We’re #2. Why? Because the Customer Is #1

Our core motivation has always been customer obsession—innovating new products and solutions to help solve their problems and make their lives easier. We have held ourselves to a stringent list of technical principles that support fundamental beliefs we have in the enterprise storage industry:

  • Always be innovating. Our drive for improvement has never stopped. We continually innovate our platform to both our customers’ and our own guidance. This might be abnormal for many other publicly traded technology companies. Because innovation is a risk, many choose to eschew it to keep their stock prices stable. Pure Storage is different. We’re always assessing any additional value we can provide with our platform and adding new services when warranted. We embrace the risk because it will benefit our customers. And, if the first iteration of something doesn’t meet our standards, we regroup on the concept and try a different approach.
  • Enterprise storage should be an investment. The business role of the data center has shifted over the last several years from being considered a sunk cost to becoming a business asset. Because of this, our platform is designed to provide maximum technical value while being the least disruptive element in the data center. Modern enterprise storage management has evolved to being handled by overburdened tech generalists, so we’re dedicated to providing industry-leading support. We also offer flexibility in how our platform is procured and refreshed with our Evergreen® subscription portfolio
  • Trust isn’t something we take lightly. We know we’re in a saturated market that has been dominated for years by a few 800-pound tech gorillas who maintain their customers through inertia. And, for many people, purchasing from these vendors may be considered a safer choice. We know we’re disruptive and moving an industry needle long overdue for a shift. We are also fully aware our customers aren’t just buying our storage platform, they’re ultimately putting trust in us when it comes to one of their most valuable business assets. Trust in our hardware design, software capabilities, vision and execution, non-disruptive upgrades, and simplicity. We never take that for granted and back all of it up with our industry-leading NPS score and repeated accolades from Gartner and IDC, among others.

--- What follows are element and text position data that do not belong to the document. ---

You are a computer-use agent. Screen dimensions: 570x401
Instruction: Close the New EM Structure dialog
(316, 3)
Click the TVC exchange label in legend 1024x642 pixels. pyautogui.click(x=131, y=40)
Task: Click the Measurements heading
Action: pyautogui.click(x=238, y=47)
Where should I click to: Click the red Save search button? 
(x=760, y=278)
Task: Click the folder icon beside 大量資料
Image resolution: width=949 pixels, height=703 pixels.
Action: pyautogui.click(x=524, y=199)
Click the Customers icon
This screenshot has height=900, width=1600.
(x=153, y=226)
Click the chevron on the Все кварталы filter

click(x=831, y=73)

It’s Prime Time for Pure Storage

Pure Storage is just getting started. Our first 15 years of success are only the beginning of our contributions to where we see the storage market evolving. And, our vision is accelerating through our partnerships with NVIDIA, Cisco, Microsoft, and other industry leaders. Our prediction for the next 15 years: We’ll surpass anything we imagined when we started in 2009.

Pure Storage is built to last. Our customers praise us, our competitors worry about us, and now, the business world knows about us.

Charles Giancarlo, CEO of Pure Storage, rings the bell at the New York Stock Exchange.

Expect more growth and greatness over the next 15 years.